Update: On Tuesday, Wayne Kendall, an attorney for Andrew Brown's family, said that an independent autopsy revealed Brown was shot a total of five times, including once in the back of the head. "Yesterday, I said he was 'executed.' This autopsy report shows me that was correct," Khalil Ferebee, Brown's son, said during a press conference. As of now, only Brown's family has been able to see less than a minute of body camera footage of the police shooting, with an ongoing outcry for the footage to be publicly released.
This story was originally published on April 26, 2021.
Last Wednesday, 42-year-old Andrew Brown Jr. was shot and killed by Pasquotank County sheriff's deputies in Elizabeth City, North Carolina. Despite it being yet another police shooting, very little is actually known about the incident, and authorities are now stalling the release of bodycam footage, arguing that the video needs to be "redacted" before it can be viewed by Brown's surviving family or the public at large. Now, officials in Elizabeth City have declared a state of emergency ahead of the released bodycam footage in anticipation of anti-police protests.

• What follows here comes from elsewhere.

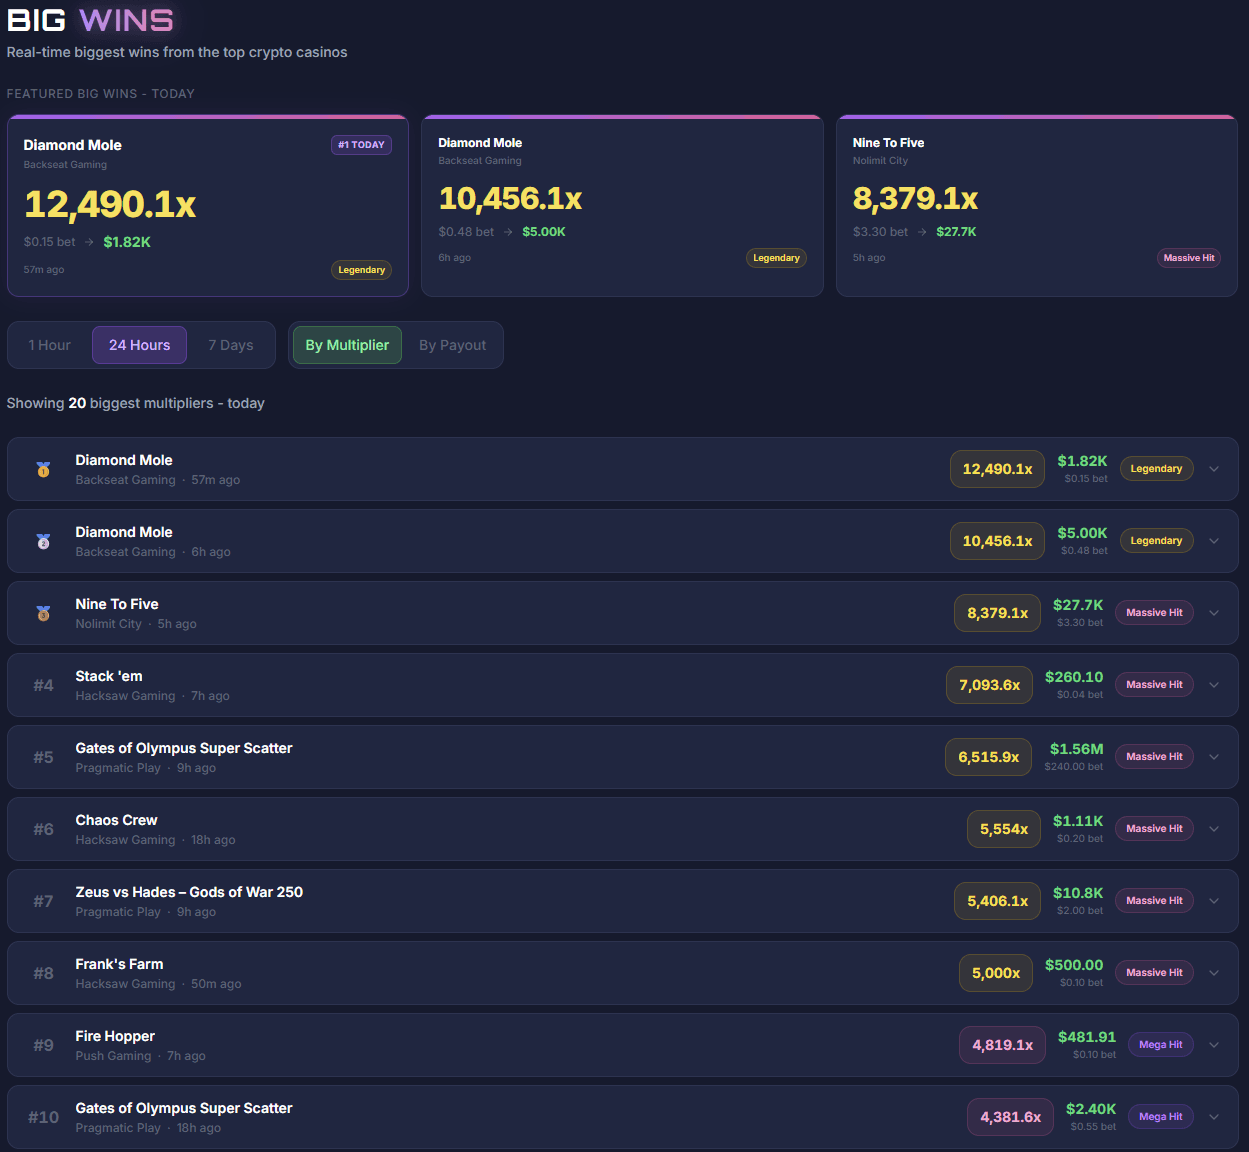1249x1152 pixels.
Task: Click the Legendary badge on the first featured card
Action: 361,269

"Show the tape," Harry Daniels, an attorney representing the Brown family, said. "If you ain't got nothing to hide, show the tape."
On Monday afternoon, Brown's family finally viewed 20 seconds of bodycam footage after being delayed for "several hours" while police redacted parts of it. "The law also allows us to blur some faces on the video and that process takes time," Pasquotank County Attorney Michael Cox said in a statement to CNN. "This may be done when necessary to protect an active internal investigation."
During a press conference after bodycam footage was viewed, Chantel Cherry-Lassiter, a lawyer representing Brown's family described the scene. According to her, Brown was in his car with his hands on the wheel as police approached him already shooting.
"It's like we're against all odds in this world. My dad got executed just by trying to save his own life," Brown's son, Khalil Ferebee, said during the press conference Monday. "The officers were not in no harm of him at all. This is just messed up how this happened, for real. for real. he got executed. it ain't right. it ain't right at all."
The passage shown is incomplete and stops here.